Many in the public health community see an urgent need to get vaccinations started in young school-age children, in part to address the unequal effect of the pandemic on people of color.
Dr. Fiona Havers of the CDC presented data to the FDA committee showing that between August and early October, COVID-19 outbreaks have closed 272 school districts, affecting 2,074 schools. Some 1,069,116 students and 68,718 teachers were affected. She said there was a disproportionate impact on children of color.
Havers further said 5,217 children had gotten MIS-C, a serious complication of COVID-19. Nearly 40% of cases occurred among kids 6 to 11; more than 60% of those cases were in children of color. The complication causes serious inflammation of several organ systems in the body.
As for long-term effects of the infection in children, Havers said that data are lacking on how often children develop any version of long-term COVID, though one study from the U.K. found 7% to 8% of children had symptoms more than 12 weeks after the initial diagnosis.
The FDA modeled several scenarios to estimate the effect of vaccinating children. One showed that vaccinating 1 million kids ages 5 to 11 would prevent 58,000 infections, 241 hospitalizations and one death. In that same 1 million children, there might be anywhere from 22 to 106 cases of myocarditis associated with the vaccine. Most would be expected to fully recover.
An adviser with the FDA, Hong Yang, said that in most scenarios, the benefits of vaccinating the population of children ages 5 to 11 "clearly outweigh" the small risk of myocarditis.
However, when the level of COVID-19 transmission in the community is low, there may be more hospital admissions due to myocarditis than COVID-19, Yang noted. At the present time, with high levels of COVID-19 transmission in most areas of the United States, the overall benefits of vaccination "may still outweigh the risks," she concludes.
Dr. James Hildreth, a committee member and president of Meharry Medical College in Nashville, Tenn., ultimately voted to authorize the vaccine, but said it was a "challenging decision."
Hildreth said he was surprised to learn that as many as 40% of children in this age group have been infected with the coronavirus so far, which he says could mean that as many as 30 million children may have some form of immunity already. And he said he also was "disappointed in the [low] number of minorities" included in the Pfizer studies, "because they bear the brunt of disease and hospitalizations."

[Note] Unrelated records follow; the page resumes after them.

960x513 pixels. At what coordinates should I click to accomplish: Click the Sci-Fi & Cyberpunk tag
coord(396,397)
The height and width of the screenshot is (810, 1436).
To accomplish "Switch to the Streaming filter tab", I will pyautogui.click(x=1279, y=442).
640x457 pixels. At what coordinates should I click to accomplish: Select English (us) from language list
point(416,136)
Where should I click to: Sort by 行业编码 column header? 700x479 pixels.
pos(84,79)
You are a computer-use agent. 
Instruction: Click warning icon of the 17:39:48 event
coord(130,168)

"It just seems to me in some ways we're vaccinating children to protect the adults," Hildreth said. "It should be the other way around." The focus, he said, should be on adults getting vaccinated to protect the children.

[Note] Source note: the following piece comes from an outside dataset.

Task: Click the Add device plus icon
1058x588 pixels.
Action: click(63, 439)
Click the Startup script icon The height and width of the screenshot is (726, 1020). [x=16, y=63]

He said he voted yes "because I want to make sure the children who really need the vaccine — primarily the black and brown children in our country — get the vaccine."
Pfizer's Gruber said that other advantages of early childhood vaccination would include possibly reduced virus transmission, improved herd immunity and increased in-person learning — which supports child development.
But Ball said that in the FDA's analysis, the agency was unable to determine if there was an impact of vaccination on the spread of the virus. Gruber said that given that the antibody response was similar to that seen in adults, and that high antibody levels had slowed transmission in older populations, "it would be reasonable to expect" that the same would be true for children ages 5-11.
The pediatric dose to be used is not only smaller than the one given to adults, but the formulation is slightly different, too; the company is using a different substance to maintain biological stability of the vaccine so that it can be stored for up to 10 weeks in a refrigerator. The doses for those ages 12 and up must be kept frozen, and have a more limited shelf life.